Enterprise has been striving hard to deal with the challenges of data arriving in real time or near real time. Although there are technologies such as Storm and Spark (and many more) that solve the challenges of real-time data, using the appropriate technology/framework for the right business use case is the key to success. This book provides you with the skills required to quickly design, implement and deploy your real-time analytics using real-world examples of big data use cases. From the beginning of the book, we will cover the basics of varied real-time data processing frameworks and technologies. We will discuss and explain the differences between batch and real-time processing in detail, and will also explore the techniques and programming concepts using Apache Storm. Moving on, we’ll familiarize you with “Amazon Kinesis” for real-time data processing on cloud. We will further develop your understanding of real-time analytics through a comprehensive review of Apache Spark along with the high-level architecture and the building blocks of a Spark program. You will learn how to transform your data, get an output from transformations, and persist your results using Spark RDDs, using an interface called Spark SQL to work with Spark. At the end of this book, we will introduce Spark Streaming, the streaming library of Spark, and will walk you through the emerging Lambda Architecture (LA), which provides a hybrid platform for big data processing by combining real-time and precomputed batch data to provide a near real-time view of incoming data.
Table of Contents (17 chapters)
Real-Time Big Data Analytics
Credits
About the Authors
About the Reviewer
www.PacktPub.com
Preface
Index

Distributed databases (NoSQL)


We have discussed the paradigm shift from data to computation to the paradigm of computation to data in case of Hadoop. We understand on the conceptual level how to harness the power of distributed computation. The next step is to apply the same to database level in terms of having distributed databases.

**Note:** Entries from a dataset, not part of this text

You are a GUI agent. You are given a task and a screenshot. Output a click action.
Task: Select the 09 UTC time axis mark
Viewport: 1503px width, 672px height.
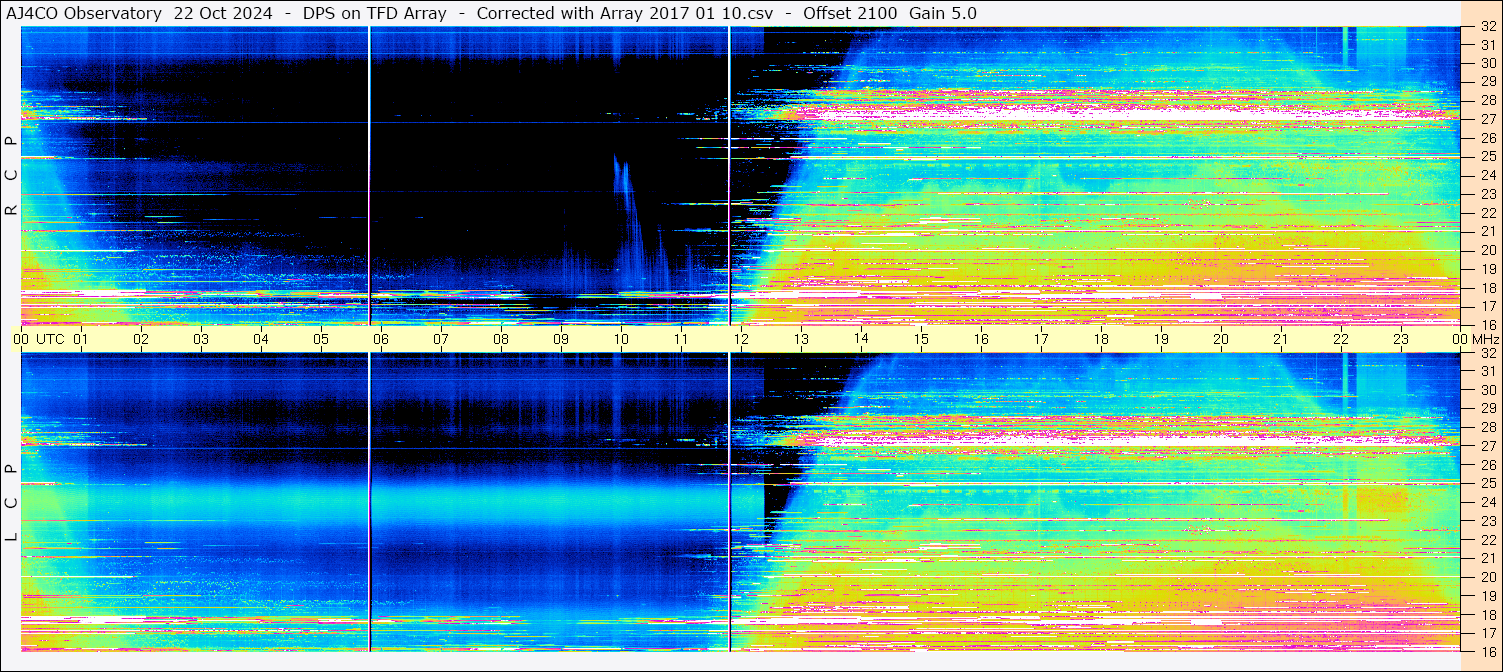pyautogui.click(x=561, y=339)
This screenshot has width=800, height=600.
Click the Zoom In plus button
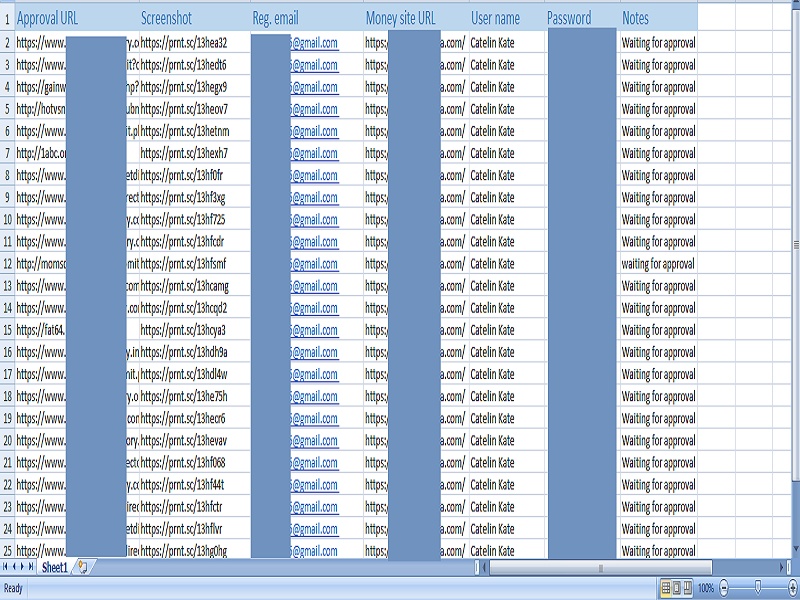[x=792, y=589]
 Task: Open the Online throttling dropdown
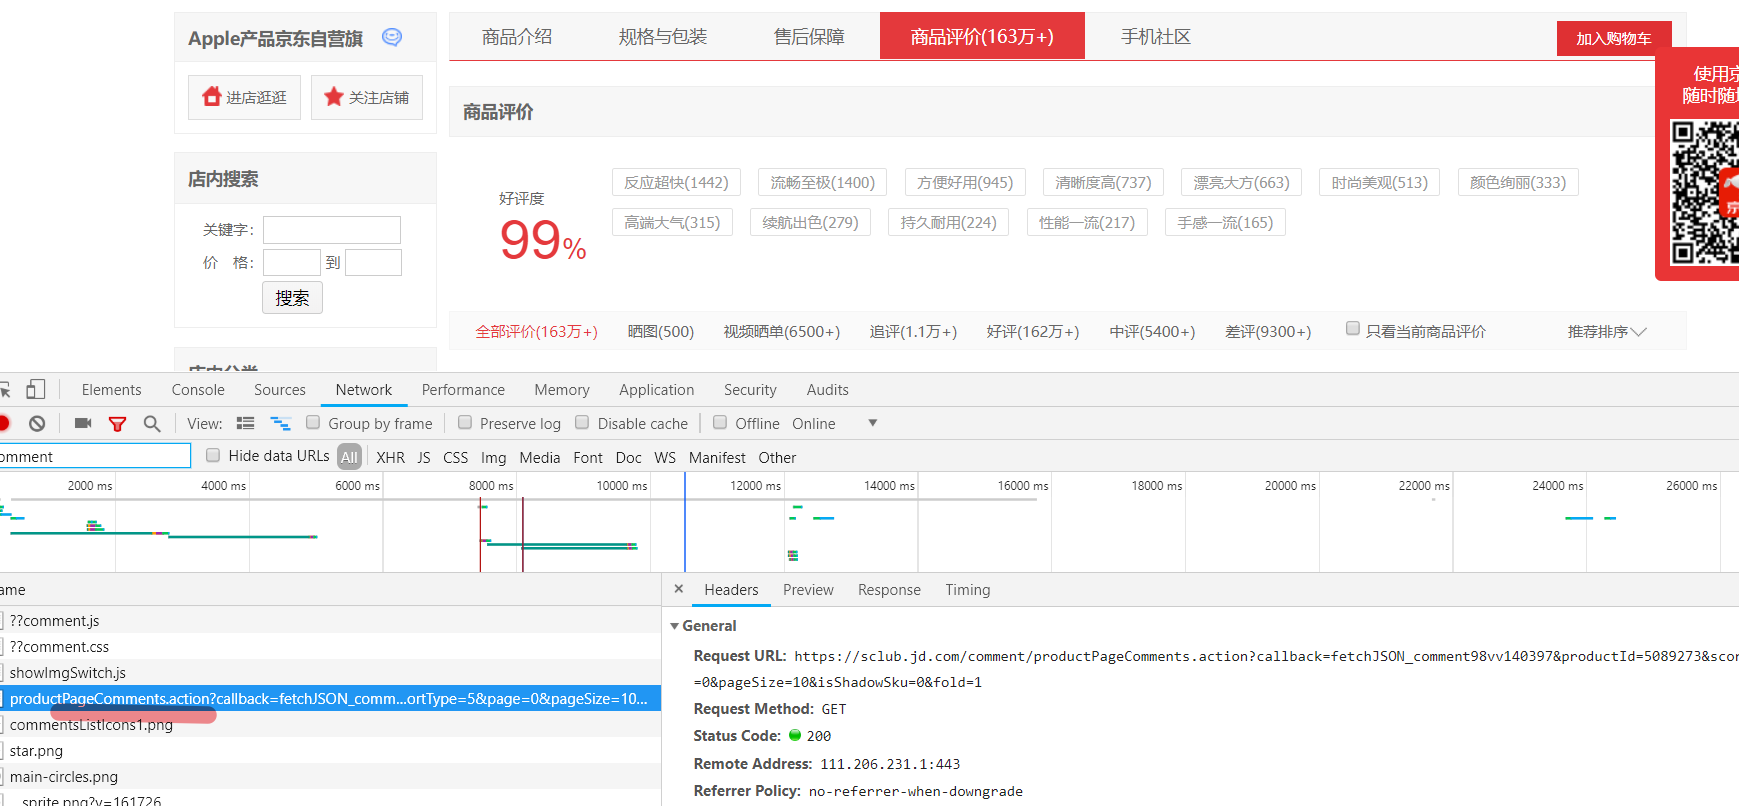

In very simple terms, a database is actually a storage structure that lets us store the data in a very structured format. It can be in the form of various data structural representations internally, such as flat files, tables, blobs, and so on. Now when we talk about a database, we generally refer to single/clustered server class nodes with huge storage and specialized hardware to support the operations. So, this can be envisioned as a single unit of storage controlled by a centralized control unit.

Distributed database, on the contrary, is a database where there is no single control unit or storage unit. It's basically a cluster of homogenous/heterogeneous nodes, and the data and the control for execution and orchestration is distributed across all nodes in the cluster. So to understand it better, we can use an analogy that, instead of all the data going into a single huge box, now the data is spread across multiple boxes. The execution of this distribution, the bookkeeping and auditing of this data distribution, and the retrieval process are managed by multiple control units. In a way, there is no single point of control or storage. One important point is that these multiple distributed nodes can exist physically or virtually.

Note

Do not relate this to the concept of parallel systems, where the processors are tightly coupled and it all constitutes a single database system. A distributed database system is a relatively loosely coupled entity that shares no physical components.

Now we understand the differentiating factors for distributed databases. However, it is necessary to understand that, due to their distributed nature, these systems have some added complexity to ensure correctness and the accuracy of the day. There are two processes that play a vital role:

  • Replication: This is tracked by a special component of distributed databases. This piece of software does the tedious job of bookkeeping for all the updates/additions/deletions that are being made to the data. Once all changes are logged, this process updates so that all copies of the data look the same and represent the state of truth.

  • Duplication: The popularity of distributed databases is due to the fact that they don't have a single point of failure and there is always more than one copy of data available to deal with a failure situation if it happens. The process that copies one instance of data to multiple locations on the cluster generally executes at some defined interval.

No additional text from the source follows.